>> begin Text block
Pastors : May 12, 1833, W. P. Swanson; May 22, 1835, M. D. Holder; May 11, 1839, W. P. Swanson; May 29, 1840, Cornelius Livingston; January 28, 1843, Ferguson; May 10, 1845, Wm. Goforth; February 12, 1848, John G. Pryan; January 10, 1852, James Reed, H. Holsclaw, assistant; December 12, 185, Parton Bradley, H. Holsclaw, assistant; March 10, 1855, Edmund Tilley, V. Holsclaw, assistant; June 2, 1857, Jacob Crouch; October 2, 1858, J. H. Brown; April 12, 1862, Stephen Medlock; May 9, 1863, Smith Ferguson; April 9, 1864, D. B. Brown and H. West; May 13, 1865, Daniel Welborn; May 8, 1875, D. M. Knight; April 13, 1878, D. M. Knight and W. F. Knight; April 1882, S. D. Barnes; April 11, 1885, D. M. Knight; April 10, 1886, S. D. Barnes and A. X. Pennell; April 9, 1887, D. M. Knight and S. D. Barnes; April 19, 1888, J. B. Pool; September 16, 1890, J. F. Eller.

Clerks: May 12, 1833, Houston Holsclaw; June 2, 1849, Joseph Isenhour; February 12, 1856, Joseph Medlock; April 12, 1862, H. Holsclaw; September 9, Stephen Holsclaw; June 16, 1888, P. C. Downs.

J. B. Pool, Association Historian.
>> end Text block
>> begin Material
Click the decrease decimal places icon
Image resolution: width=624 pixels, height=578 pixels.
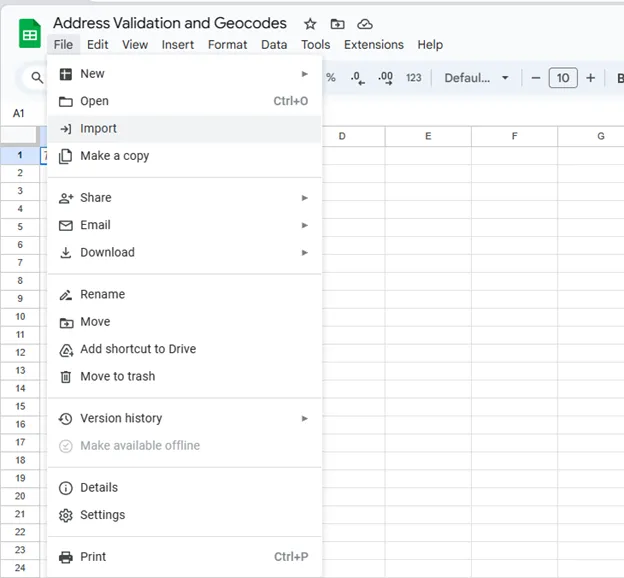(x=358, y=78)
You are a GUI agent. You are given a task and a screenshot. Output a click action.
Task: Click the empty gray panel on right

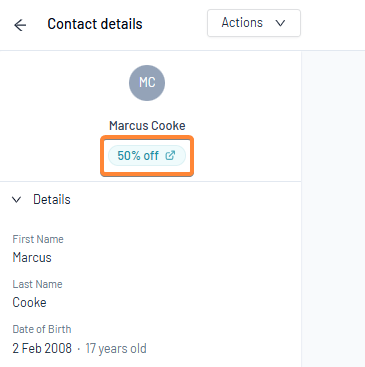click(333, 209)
>> end Material
• [Objectives]
A) Turn the paragraph in the list of pastors and clerks that begins "Clerks: May 12, 1833" into a bulleted list, one clerk per line with the date.
B) According to the list of pastors and clerks, who became pastor on September 16, 1890?
C) Carry on the list of pastors and clerks from the point where it stops.

• [Results in order]
A)
Clerks:
- May 12, 1833: Houston Holsclaw
- June 2, 1849: Joseph Isenhour
- February 12, 1856: Joseph Medlock
- April 12, 1862: H. Holsclaw
- September 9: Stephen Holsclaw
- June 16, 1888: P. C. Downs

B) J. F. Eller.

C)
RECORDS OF ASSOCIATION FOR 1910
Since 1891, the church has been served by the following named pastors, to wit: July 16, 1892, A. M. Pennell; April 16, 1893, S. D. Barnes; November 17, 1894, J. A. Downs; May 25, 1896, C. C. Pool; August 22, 1897, A. H. Pennell; November 22, 1897, O. A. Keller; March 24, 1901, J. K. Fox; April 13, 1902, C. Z. Bumgarner, still serving October 2, 1910.

This old landmark church has seen its bright and flourishing, also its dark and gloomy periods. Beginning with eleven members, it has enrolled 630.


"The gates of hell shall not prevail against it."  W. S. McLeod, Historian.

Rev. G. Z. Bumgarner continued to serve the church as pastor until he was killed by an automobile in the city of Charlotte. J. Walter Watts was then called to the pastorate until succeeded by S. I. Watts, of Sooner, N. C., who is the present incumbent. H. C. Pennell, G. B. Pennell and M. S. Pennell, have each served as clerk since the date of the former record.




CENTER CHURCH
(From Records of Alexander Baptist Association, 1905)
Was organized April 14, 1854, by a Presbytery, Burton Bradley and James Reed.

Members: Burton Reed, E. C. Oxford, Andrew N, Reed, Andrew Reed, Nancy Reed, Margaret Ellen Reed, Mary E. Reed, Elizabeth E. Oxford, Sarah Munday, Anna Munday, Hiley Munday and Nancy Payne.

One of the rules adopted at the constitution of the church was, that Baptists, who were discriminated against in other churches on account of being "Sons of Temperance", might be received on application.

E. C. Oxford was elected church clerk and retained the position until he entered the Confederate service in 1864. A. B. Oxford was church clerk until he emigrated to Missouri in 1866. He was succeeded by W. C. Oxford, who resigned in 1871. Isaac Newton Bradburn was elected and continued until the church dissolved.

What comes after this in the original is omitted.